- Görev 1
Abdülkadir Meragi hakkındaki metne göre aşağıdaki soruları yanıtlayın.
(a) Meragi musikimizde hangi unvanla tanımlanır?
(b) Meragi'nin babasının adı nedir?
(c) Meragi hangi şehirde doğmuştur?
- Görev 2
Abdülkadir Meragi hakkındaki metinden "ABDÜLKADİR MERAGİ" ifadesiyle başlayıp "düşünmek yerinde olur." ifadesiyle biten bölümü hiçbir değişiklik yapmadan çıkarın.

Abdülkadir Meragi

ABDÜLKADİR MERAGİ
17.12.1353? - 3.1435

Musikimizde “Hoca” olarak tanımlanan ve ünvanıyla özdeşleşen Abdülkadir Meragi 1350-60 arasında bugün için İran’ın sınırları içindeki Güney Azerbaycan’daki Meraga şehrinde doğmuştur. Babası yaşadığı dönemin saygın isimlerinden Gıyaseddin Gaybi’dir. Meragi’nin , “Kuran’ı ezberlemek ve beğenilen nağmelerle okumak” amacıyla mûsıkîye başladığını , bunun için de dönemin en iyi hocalarından ders alarak kısa sürede herkesin beğenisini kazanacak seviyeye geldiğini kendi ifadelerinden anlamaktayız. Yine babası için “ mûsıkîde hiç kimse onun mertebesine gelmedi ve gelemez.” dediğine göre ilk müzik derslerini babasından aldığını düşünmek yerinde olur.

- Sağlanan veriler
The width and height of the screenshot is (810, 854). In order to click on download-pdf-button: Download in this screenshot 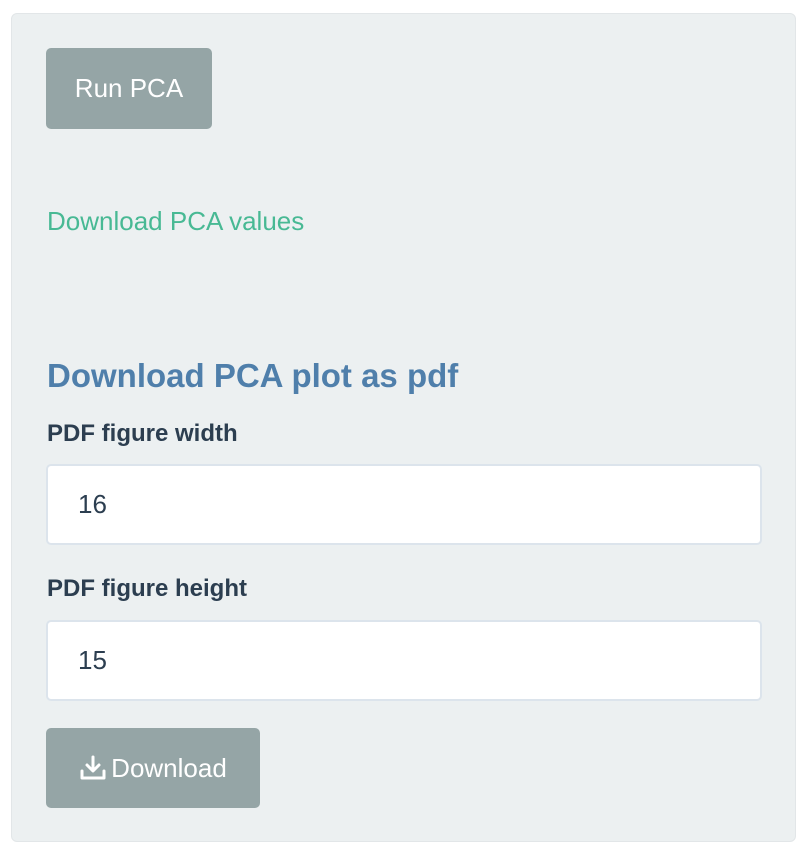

- Yanıt alanı 1
(a) Meragi musikimizde "Hoca" olarak tanımlanır.
(b) Meragi'nin babasının adı Gıyaseddin Gaybi'dir.
(c) Meragi, Güney Azerbaycan'daki Meraga şehrinde doğmuştur.

- Yanıt alanı 2
ABDÜLKADİR MERAGİ
17.12.1353? - 3.1435

Musikimizde “Hoca” olarak tanımlanan ve ünvanıyla özdeşleşen Abdülkadir Meragi 1350-60 arasında bugün için İran’ın sınırları içindeki Güney Azerbaycan’daki Meraga şehrinde doğmuştur. Babası yaşadığı dönemin saygın isimlerinden Gıyaseddin Gaybi’dir. Meragi’nin , “Kuran’ı ezberlemek ve beğenilen nağmelerle okumak” amacıyla mûsıkîye başladığını , bunun için de dönemin en iyi hocalarından ders alarak kısa sürede herkesin beğenisini kazanacak seviyeye geldiğini kendi ifadelerinden anlamaktayız. Yine babası için “ mûsıkîde hiç kimse onun mertebesine gelmedi ve gelemez.” dediğine göre ilk müzik derslerini babasından aldığını düşünmek yerinde olur.